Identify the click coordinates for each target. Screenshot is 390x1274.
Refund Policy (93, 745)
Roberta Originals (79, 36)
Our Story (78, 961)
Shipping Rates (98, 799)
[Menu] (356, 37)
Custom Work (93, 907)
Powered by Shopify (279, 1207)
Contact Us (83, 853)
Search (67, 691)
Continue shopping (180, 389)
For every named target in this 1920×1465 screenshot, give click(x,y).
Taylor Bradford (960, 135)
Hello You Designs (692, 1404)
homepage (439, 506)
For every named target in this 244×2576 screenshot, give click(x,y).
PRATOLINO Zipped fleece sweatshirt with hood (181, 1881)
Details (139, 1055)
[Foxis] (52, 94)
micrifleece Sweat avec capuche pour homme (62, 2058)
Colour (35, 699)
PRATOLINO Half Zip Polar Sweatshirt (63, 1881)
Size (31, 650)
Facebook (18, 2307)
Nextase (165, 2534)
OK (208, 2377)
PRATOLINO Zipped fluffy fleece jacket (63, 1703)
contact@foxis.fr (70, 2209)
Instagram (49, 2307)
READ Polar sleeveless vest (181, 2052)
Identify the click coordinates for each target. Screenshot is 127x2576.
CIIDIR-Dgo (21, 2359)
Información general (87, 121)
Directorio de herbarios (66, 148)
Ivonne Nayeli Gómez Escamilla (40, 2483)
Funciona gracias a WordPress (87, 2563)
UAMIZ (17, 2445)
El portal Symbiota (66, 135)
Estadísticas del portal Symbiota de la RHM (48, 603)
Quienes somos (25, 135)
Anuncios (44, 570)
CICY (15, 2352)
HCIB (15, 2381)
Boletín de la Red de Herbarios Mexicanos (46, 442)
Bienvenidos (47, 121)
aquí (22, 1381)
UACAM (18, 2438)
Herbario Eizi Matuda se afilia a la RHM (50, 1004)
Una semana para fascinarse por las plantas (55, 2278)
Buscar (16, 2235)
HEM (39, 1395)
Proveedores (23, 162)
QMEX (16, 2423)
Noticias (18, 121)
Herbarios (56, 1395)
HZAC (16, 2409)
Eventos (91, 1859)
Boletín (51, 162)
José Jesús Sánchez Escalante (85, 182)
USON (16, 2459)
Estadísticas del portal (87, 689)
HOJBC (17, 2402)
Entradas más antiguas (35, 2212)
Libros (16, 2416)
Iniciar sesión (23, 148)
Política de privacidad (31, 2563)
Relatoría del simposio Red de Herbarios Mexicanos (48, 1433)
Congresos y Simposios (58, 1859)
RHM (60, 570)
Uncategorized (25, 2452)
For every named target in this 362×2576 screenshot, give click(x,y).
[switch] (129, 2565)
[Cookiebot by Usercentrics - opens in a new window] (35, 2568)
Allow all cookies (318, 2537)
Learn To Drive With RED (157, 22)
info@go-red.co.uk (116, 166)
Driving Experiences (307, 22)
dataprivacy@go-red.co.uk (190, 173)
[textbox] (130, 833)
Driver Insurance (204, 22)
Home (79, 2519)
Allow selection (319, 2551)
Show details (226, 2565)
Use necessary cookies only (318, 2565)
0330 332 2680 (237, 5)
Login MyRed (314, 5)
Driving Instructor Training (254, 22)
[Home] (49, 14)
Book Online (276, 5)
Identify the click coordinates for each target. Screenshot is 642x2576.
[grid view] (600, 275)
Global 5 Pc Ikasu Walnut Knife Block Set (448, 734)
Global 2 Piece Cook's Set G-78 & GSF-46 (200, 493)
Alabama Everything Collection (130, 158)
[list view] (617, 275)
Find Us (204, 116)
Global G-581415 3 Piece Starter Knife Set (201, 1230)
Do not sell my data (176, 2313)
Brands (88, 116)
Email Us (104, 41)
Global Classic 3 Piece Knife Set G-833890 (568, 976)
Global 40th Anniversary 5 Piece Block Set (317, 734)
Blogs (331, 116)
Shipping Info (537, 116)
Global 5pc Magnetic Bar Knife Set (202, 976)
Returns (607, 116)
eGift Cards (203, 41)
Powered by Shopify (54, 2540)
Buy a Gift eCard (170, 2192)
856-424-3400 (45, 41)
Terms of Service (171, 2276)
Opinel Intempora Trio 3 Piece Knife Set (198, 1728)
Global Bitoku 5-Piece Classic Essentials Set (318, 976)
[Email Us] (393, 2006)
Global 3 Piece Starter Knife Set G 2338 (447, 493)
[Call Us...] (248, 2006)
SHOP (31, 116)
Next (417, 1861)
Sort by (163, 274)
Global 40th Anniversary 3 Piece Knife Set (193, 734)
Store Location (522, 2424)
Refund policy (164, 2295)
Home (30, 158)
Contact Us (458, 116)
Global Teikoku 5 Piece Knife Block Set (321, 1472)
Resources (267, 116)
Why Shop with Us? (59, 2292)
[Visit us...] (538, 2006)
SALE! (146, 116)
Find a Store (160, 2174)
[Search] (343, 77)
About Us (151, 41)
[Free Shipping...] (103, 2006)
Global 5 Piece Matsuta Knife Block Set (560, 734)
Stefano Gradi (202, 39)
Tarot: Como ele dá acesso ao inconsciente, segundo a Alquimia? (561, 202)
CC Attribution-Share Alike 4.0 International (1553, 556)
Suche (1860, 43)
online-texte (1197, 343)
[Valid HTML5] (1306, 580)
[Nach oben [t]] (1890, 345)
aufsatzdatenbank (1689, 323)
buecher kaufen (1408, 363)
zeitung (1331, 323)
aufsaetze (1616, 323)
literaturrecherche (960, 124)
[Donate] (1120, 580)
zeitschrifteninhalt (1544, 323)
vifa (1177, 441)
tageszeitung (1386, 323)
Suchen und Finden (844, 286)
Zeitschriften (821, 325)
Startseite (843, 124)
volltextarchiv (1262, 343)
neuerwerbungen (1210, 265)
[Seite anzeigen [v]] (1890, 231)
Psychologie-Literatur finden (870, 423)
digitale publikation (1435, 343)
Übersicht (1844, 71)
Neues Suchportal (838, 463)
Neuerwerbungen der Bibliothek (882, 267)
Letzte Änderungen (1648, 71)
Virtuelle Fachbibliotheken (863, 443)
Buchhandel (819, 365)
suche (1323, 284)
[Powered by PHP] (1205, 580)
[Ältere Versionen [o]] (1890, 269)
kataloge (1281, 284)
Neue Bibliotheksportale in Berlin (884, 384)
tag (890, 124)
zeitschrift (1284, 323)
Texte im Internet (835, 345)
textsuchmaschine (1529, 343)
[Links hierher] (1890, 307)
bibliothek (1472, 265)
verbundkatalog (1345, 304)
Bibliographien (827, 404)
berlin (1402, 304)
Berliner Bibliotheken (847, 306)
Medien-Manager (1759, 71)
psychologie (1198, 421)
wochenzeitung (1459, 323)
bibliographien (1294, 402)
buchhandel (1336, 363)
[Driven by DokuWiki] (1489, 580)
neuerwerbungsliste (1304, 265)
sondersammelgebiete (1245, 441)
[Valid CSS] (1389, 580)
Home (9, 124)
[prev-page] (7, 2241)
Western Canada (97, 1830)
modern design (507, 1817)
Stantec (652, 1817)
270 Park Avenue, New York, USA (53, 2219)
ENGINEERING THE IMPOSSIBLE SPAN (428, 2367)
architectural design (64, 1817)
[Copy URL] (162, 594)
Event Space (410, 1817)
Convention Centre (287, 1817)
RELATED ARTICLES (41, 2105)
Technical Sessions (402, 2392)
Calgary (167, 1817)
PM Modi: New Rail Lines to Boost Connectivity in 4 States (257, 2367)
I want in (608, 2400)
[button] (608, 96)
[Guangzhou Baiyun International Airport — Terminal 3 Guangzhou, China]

---

* [AIM OF THE EXERCISE]:
The count of lines above that contain "Zipped" is all that should be given.

* [RESULT OF THIS TASK]:
2